Eles apresentaram a documentação necessária mas, ainda assim, o animal foi barrado de embarcar na cabine. Apesar do transtorno, a família decidiu seguir sem o cão devido a compromissos profissionais inadiáveis do pai.
Conforme laudos médicos, a separação causou sofrimento emocional, dificuldades alimentares e quadro depressivo na menina.
Na decisão, o juiz Alberto Republicano de Macedo, da 5ª Vara Cível da Comarca de Niterói, ressaltou que o cão é essencial para a regulação emocional da criança e que a separação, especialmente em um voo internacional, causou um sofrimento superior ao de um passageiro comum.
A TAP justificou que negou a entrada do cão no voo pois a documentação do animal não seria aceita em Portugal.
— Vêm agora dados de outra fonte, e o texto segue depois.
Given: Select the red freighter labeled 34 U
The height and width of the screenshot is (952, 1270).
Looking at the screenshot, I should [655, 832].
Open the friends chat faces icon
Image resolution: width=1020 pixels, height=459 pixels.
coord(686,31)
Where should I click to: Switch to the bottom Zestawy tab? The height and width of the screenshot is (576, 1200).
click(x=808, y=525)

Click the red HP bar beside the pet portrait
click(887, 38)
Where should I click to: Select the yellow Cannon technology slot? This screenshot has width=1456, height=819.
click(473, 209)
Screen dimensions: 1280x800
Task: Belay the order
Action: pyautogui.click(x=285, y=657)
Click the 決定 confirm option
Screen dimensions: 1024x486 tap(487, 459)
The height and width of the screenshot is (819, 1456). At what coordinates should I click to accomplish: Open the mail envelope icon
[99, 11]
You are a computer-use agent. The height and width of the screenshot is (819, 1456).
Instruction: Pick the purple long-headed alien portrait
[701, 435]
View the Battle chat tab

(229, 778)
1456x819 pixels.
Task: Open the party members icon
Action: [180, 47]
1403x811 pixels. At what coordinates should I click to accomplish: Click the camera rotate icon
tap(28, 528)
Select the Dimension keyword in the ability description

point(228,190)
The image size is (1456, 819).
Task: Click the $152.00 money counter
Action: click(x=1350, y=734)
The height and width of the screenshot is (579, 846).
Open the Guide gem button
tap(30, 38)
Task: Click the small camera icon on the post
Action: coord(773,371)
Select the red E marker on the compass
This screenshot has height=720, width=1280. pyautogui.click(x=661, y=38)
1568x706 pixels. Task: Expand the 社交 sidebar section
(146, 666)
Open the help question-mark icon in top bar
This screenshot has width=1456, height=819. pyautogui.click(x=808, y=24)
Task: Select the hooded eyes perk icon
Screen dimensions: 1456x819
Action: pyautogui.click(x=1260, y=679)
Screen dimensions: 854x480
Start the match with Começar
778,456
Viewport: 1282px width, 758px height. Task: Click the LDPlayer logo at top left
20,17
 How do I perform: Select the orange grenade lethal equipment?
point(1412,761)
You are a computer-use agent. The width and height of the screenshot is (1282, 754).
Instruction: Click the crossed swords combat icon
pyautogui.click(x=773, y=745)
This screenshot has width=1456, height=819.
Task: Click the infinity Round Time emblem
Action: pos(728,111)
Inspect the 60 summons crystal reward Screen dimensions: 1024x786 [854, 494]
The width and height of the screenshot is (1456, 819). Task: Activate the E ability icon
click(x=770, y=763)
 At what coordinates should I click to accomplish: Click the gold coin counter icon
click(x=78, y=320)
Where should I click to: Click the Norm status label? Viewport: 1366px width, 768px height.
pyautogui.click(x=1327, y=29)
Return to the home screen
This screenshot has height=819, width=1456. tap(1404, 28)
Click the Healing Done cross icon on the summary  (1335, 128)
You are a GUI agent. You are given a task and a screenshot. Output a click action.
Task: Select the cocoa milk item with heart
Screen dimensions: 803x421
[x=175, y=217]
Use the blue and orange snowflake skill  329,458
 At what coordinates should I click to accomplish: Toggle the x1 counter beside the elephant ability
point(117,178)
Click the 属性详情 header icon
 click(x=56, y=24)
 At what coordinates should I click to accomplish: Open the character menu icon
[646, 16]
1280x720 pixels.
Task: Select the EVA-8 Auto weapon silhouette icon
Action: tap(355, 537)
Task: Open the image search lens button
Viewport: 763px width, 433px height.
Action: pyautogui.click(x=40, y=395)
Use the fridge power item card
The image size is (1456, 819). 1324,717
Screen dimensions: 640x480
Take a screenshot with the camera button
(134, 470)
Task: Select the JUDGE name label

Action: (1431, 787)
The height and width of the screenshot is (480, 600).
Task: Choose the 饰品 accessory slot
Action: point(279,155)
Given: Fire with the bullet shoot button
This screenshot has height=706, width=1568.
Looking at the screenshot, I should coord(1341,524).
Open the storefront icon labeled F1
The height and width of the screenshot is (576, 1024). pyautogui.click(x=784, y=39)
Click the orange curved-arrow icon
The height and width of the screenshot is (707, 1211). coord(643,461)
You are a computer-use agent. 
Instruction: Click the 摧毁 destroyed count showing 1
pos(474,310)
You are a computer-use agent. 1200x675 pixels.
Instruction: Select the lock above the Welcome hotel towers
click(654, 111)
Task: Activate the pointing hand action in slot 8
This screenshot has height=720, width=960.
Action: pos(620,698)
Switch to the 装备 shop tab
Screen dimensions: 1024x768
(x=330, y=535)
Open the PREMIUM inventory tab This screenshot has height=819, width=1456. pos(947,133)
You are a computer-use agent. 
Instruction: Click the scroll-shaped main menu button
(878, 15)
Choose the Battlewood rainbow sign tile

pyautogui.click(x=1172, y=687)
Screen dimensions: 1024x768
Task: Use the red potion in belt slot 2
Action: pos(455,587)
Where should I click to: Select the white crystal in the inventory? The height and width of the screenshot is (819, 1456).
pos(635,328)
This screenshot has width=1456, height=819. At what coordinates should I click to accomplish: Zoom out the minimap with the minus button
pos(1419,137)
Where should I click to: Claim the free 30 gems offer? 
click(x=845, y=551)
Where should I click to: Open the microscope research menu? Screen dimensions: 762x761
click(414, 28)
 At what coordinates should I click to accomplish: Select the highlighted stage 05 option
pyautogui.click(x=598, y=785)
Em seguida, a companhia argumentou que o cão não poderia viajar na cabine com os passageiros, pois não estava acompanhado da pessoa a quem presta assistência, ou seja, não estava "em serviço".
A separação de Alice e Teddy durou 50 dias. Ao todo, foram três tentativas frustradas até o embarque, que aconteceu no Aeroporto Internacional Tom Jobim, o Galeão. Nesta, ele foi acompanhado pelo treinador.